Belated reflection on a scene from Cairo

I've always been a sucker for a good team-up. I have this innate aversion to the human tendency to divide and categorize ourselves, like among like; the flip side of that is a soft spot for seeing those divisions transcended. Whether in real life (e.g., the "Christmas Truce" in the early months of World War I) or in fiction (like the countless iterations of the X-Men joining forces with Magneto's brotherhood), a story of rivals making common cause, however fleetingly, always strikes a chord with me. The power of these moments lies the paradox: noble unity made possible because ignoble divisions exist in the first place.

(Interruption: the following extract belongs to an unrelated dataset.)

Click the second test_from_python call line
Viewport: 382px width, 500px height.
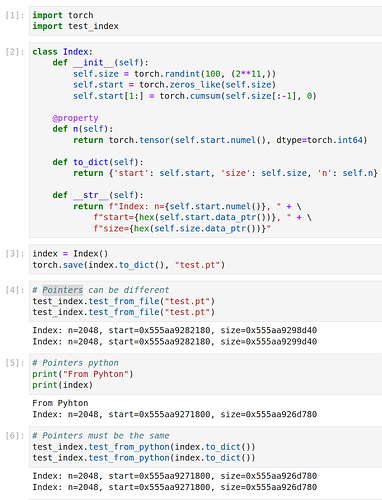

No doubt that's why, of all the staggering, inspiring images and tales to come out of the Egyptian revolution, the one that I keep turning over in my brain is that of Christians forming a human wall to shield praying Muslims from police. (I'm coming at this a bit late, because it's taken a while for me to translate my gut response into something rational-ish.) Their solidarity mirrored the courage shown several weeks earlier by Muslims who attended Coptic Christmas masses to defy and guard against threats of anti-Christian violence made by fundamentalists.

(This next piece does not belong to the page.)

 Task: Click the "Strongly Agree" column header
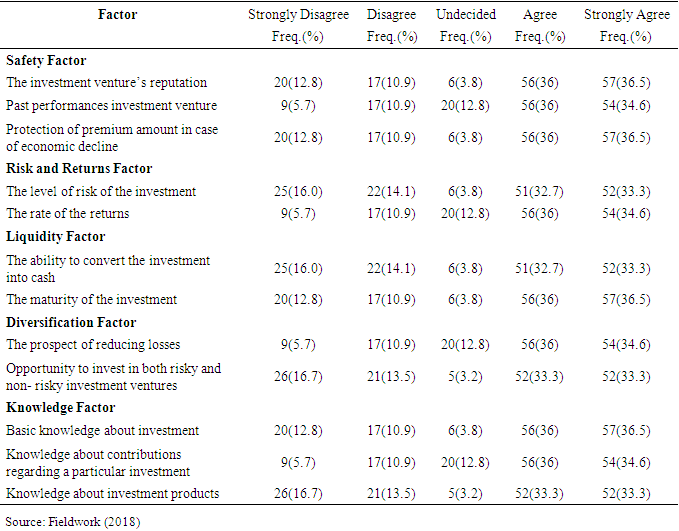coord(627,15)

I've been startled and perplexed by how deeply these images have resonated with me, because they're rooted in something to which I can't at all relate: religious identity. I've long harbored a knee-jerk antipathy for organized religion, precisely because of its tendency to divide people along non-negotiable lines. Yet here were two groups of people not just coming together in spite of their separate religious identities; the form their unity took would not have been possible without those separate identities. It's only because the Christians did not observe the same rite as the Muslims that the former group was able to stand guard for the latter. The protesters were able to fulfill their duties to both God and country, in a way that's inconceivable had they been composed of only one faith.

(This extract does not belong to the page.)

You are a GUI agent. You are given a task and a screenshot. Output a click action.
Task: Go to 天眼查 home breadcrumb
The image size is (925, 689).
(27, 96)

I have to admit, it's knocked this committed agnostic off balance. I've grown too used to a cultural climate in which the most vocal Christians (by no means all or even most, just the ones who know how to grab headlines) have devoted boundless energy to demonizing Islam, whether out of crass political calculation or sheer bigotry. I never would have expected a scene from the Middle East to remind me of the virtues of religious plurarlism. That either makes me too naive or too cynical, and either way it's refreshing to learn that such a disposition can still be challenged.